* WORK INSTRUCTION
Quote exactly, and only, the lines of the material below from the line with "Viewport: 936px width, 746px" through the line with "The image size is (697, 1262).".

-------- RECORDS SUPPLIED --------

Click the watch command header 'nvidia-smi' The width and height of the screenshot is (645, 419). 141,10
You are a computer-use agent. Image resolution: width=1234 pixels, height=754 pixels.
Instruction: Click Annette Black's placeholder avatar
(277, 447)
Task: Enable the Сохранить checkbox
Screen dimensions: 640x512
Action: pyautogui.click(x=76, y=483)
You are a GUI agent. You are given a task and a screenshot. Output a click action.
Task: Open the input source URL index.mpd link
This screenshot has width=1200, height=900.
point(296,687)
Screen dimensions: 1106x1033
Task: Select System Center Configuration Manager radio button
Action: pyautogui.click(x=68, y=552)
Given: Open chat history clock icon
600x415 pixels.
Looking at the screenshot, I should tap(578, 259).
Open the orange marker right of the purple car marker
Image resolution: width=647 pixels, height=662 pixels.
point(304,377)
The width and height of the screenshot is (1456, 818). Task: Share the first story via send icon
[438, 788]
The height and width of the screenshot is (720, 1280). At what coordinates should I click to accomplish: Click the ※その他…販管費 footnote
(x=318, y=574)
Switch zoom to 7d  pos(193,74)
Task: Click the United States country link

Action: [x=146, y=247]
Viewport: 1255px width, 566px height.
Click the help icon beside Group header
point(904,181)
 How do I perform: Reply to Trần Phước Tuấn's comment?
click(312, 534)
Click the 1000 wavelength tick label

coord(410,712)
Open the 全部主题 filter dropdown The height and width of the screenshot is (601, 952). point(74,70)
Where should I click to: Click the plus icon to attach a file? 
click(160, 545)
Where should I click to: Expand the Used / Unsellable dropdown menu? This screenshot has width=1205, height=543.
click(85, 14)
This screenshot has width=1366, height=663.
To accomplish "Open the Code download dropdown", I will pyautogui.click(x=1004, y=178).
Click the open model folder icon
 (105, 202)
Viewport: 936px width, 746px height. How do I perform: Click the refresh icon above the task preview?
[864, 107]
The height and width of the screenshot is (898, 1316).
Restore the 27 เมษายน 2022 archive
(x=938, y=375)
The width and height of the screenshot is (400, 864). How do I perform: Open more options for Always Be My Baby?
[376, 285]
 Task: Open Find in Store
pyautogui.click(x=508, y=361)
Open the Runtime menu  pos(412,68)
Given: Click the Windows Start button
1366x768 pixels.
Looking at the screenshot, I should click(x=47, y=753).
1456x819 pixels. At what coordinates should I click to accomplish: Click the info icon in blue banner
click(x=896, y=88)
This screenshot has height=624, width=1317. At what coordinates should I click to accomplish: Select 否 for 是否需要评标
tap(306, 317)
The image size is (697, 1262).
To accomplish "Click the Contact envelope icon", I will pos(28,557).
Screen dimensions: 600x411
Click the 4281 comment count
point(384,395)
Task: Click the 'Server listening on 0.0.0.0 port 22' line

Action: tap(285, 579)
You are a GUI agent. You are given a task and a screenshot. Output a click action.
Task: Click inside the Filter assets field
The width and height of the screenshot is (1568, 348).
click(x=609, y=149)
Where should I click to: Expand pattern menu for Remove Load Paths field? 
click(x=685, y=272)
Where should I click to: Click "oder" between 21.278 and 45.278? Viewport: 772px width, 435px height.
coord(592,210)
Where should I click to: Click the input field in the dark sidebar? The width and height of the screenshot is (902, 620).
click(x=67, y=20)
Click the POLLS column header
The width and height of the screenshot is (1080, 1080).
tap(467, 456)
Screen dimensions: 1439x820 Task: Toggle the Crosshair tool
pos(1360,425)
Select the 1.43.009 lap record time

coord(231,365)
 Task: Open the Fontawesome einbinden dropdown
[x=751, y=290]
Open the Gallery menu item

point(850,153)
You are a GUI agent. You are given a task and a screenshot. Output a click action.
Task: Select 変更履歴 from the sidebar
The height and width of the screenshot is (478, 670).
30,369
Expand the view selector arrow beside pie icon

--------

* REPLY TO THE TASK
Viewport: 936px width, 746px height. How do I perform: Click the refresh icon above the task preview?
[864, 107]
The height and width of the screenshot is (898, 1316).
Restore the 27 เมษายน 2022 archive
(x=938, y=375)
The width and height of the screenshot is (400, 864). How do I perform: Open more options for Always Be My Baby?
[376, 285]
 Task: Open Find in Store
pyautogui.click(x=508, y=361)
Open the Runtime menu  pos(412,68)
Given: Click the Windows Start button
1366x768 pixels.
Looking at the screenshot, I should click(x=47, y=753).
1456x819 pixels. At what coordinates should I click to accomplish: Click the info icon in blue banner
click(x=896, y=88)
This screenshot has height=624, width=1317. At what coordinates should I click to accomplish: Select 否 for 是否需要评标
tap(306, 317)
The image size is (697, 1262).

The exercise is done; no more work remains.